=== DATASET ===

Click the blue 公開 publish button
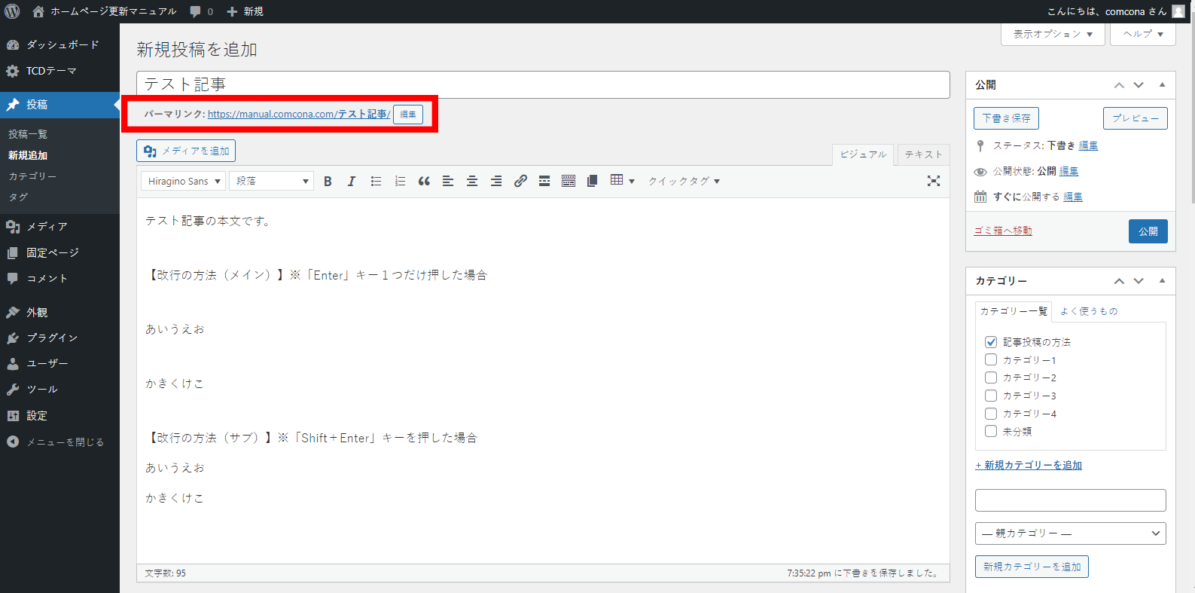(x=1148, y=231)
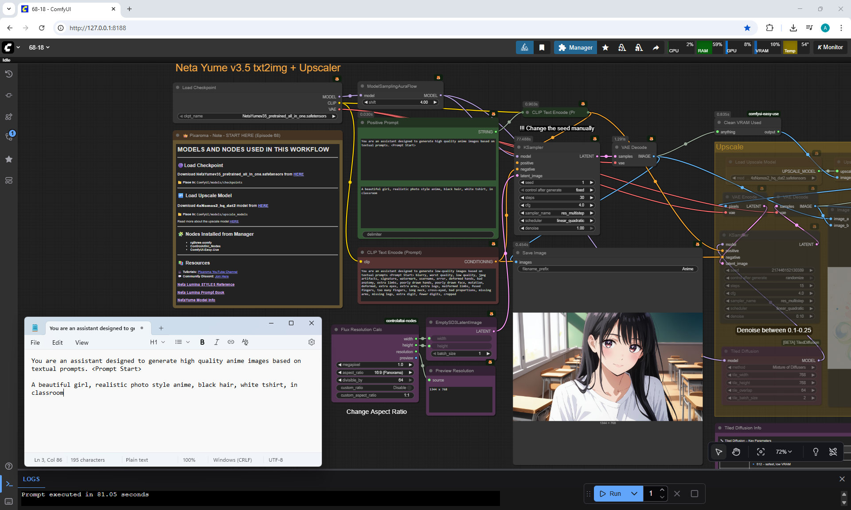This screenshot has width=851, height=510.
Task: Open the bookmark icon next to Manager
Action: pyautogui.click(x=542, y=47)
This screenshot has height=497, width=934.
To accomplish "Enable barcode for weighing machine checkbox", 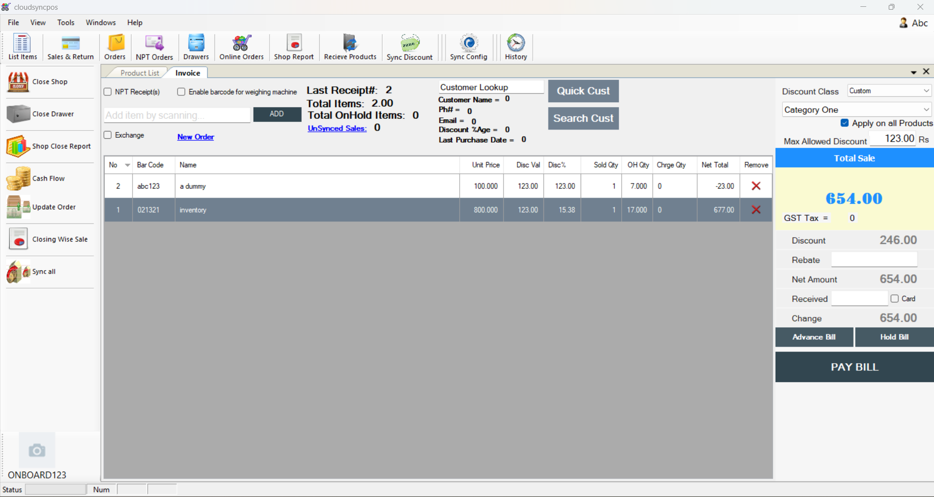I will (x=181, y=92).
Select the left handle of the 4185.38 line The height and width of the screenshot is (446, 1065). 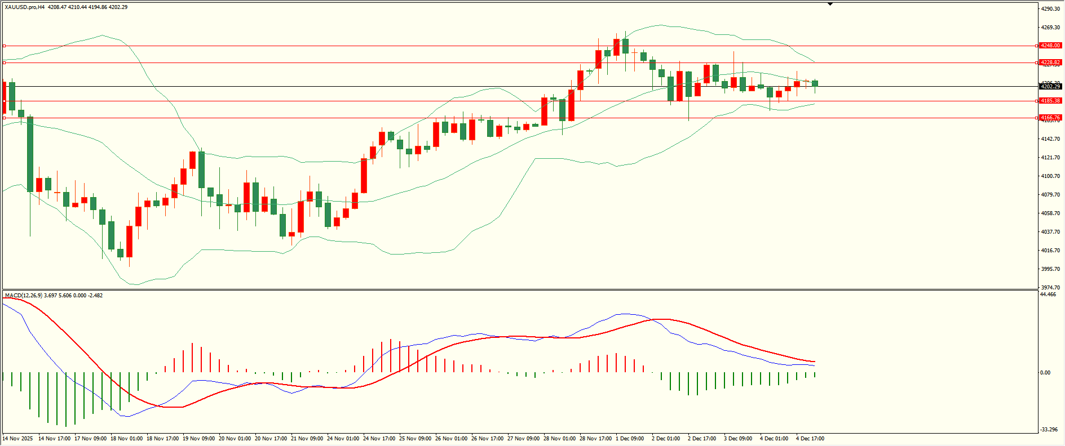5,101
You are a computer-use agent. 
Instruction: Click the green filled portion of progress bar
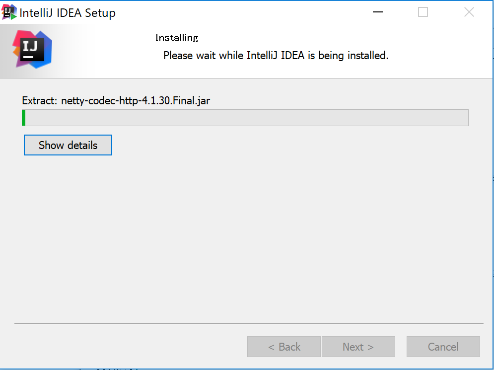click(24, 118)
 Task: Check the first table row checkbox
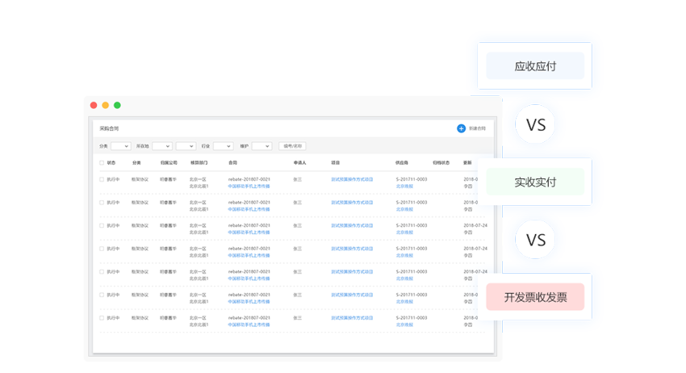point(101,179)
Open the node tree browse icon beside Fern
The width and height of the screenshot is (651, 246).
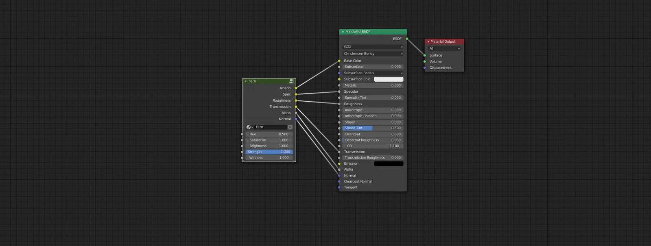[249, 127]
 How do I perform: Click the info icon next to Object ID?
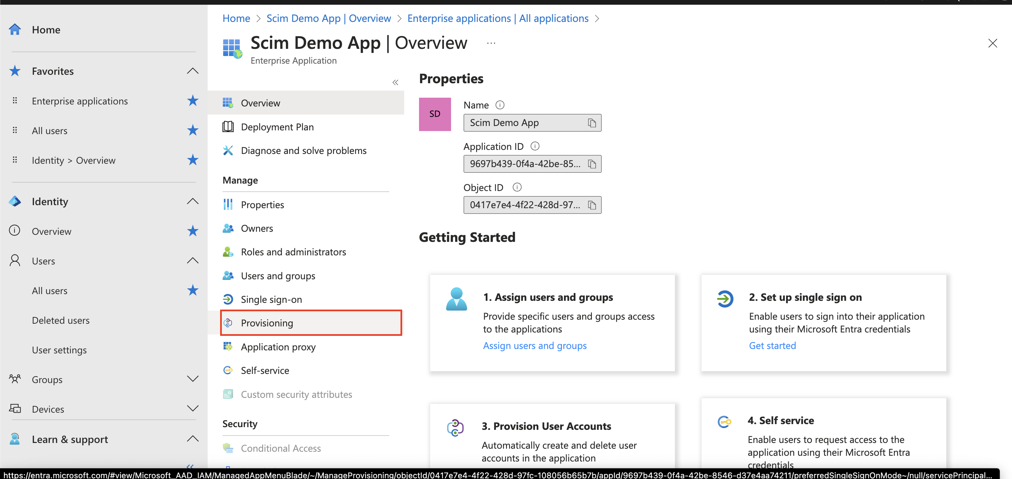click(517, 187)
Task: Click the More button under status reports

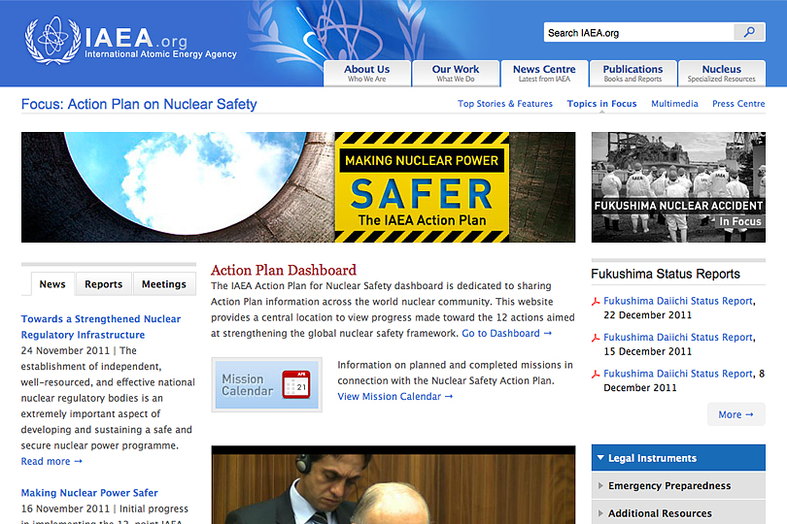Action: pyautogui.click(x=736, y=414)
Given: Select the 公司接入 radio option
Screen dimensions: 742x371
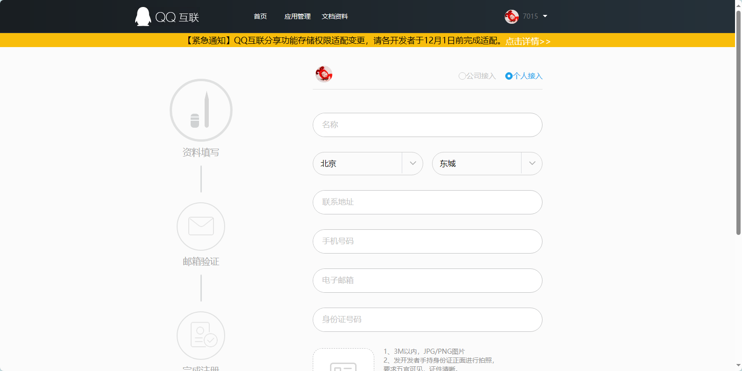Looking at the screenshot, I should click(x=462, y=76).
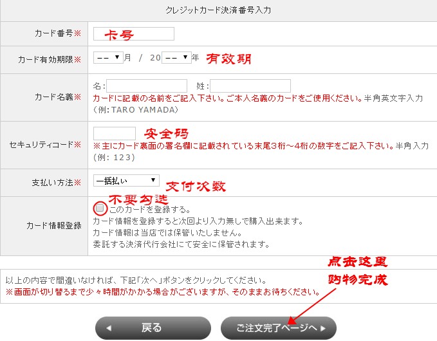
Task: Click the カード情報登録 row label
Action: 54,226
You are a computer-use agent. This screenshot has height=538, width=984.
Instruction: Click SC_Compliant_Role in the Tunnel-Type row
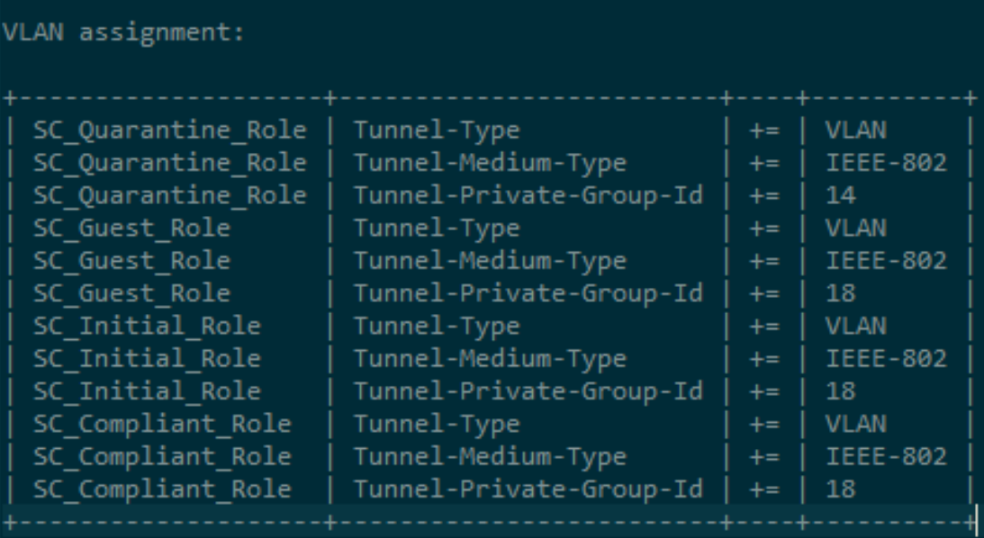pos(162,424)
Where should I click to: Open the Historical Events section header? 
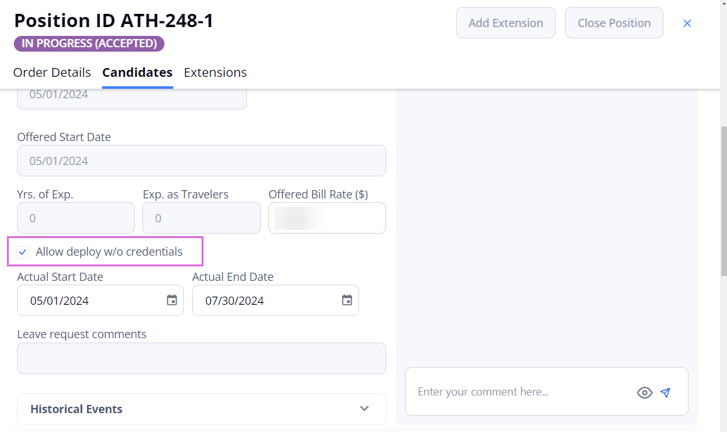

===

EXERCISE GOAL: Reproduce the lines of the material from the one containing "Task: Click the More" through the end, inclusive, without the pictures.

RESPONSE:
Task: Click the More button under status reports

Action: pyautogui.click(x=736, y=414)
Given: Select the 公司接入 radio option
Screen dimensions: 742x371
Looking at the screenshot, I should click(x=462, y=76).
Task: Click the カード情報登録 row label
Action: 54,226
You are a computer-use agent. This screenshot has height=538, width=984.
Instruction: Click SC_Compliant_Role in the Tunnel-Type row
pos(162,424)
Where should I click to: Open the Historical Events section header? 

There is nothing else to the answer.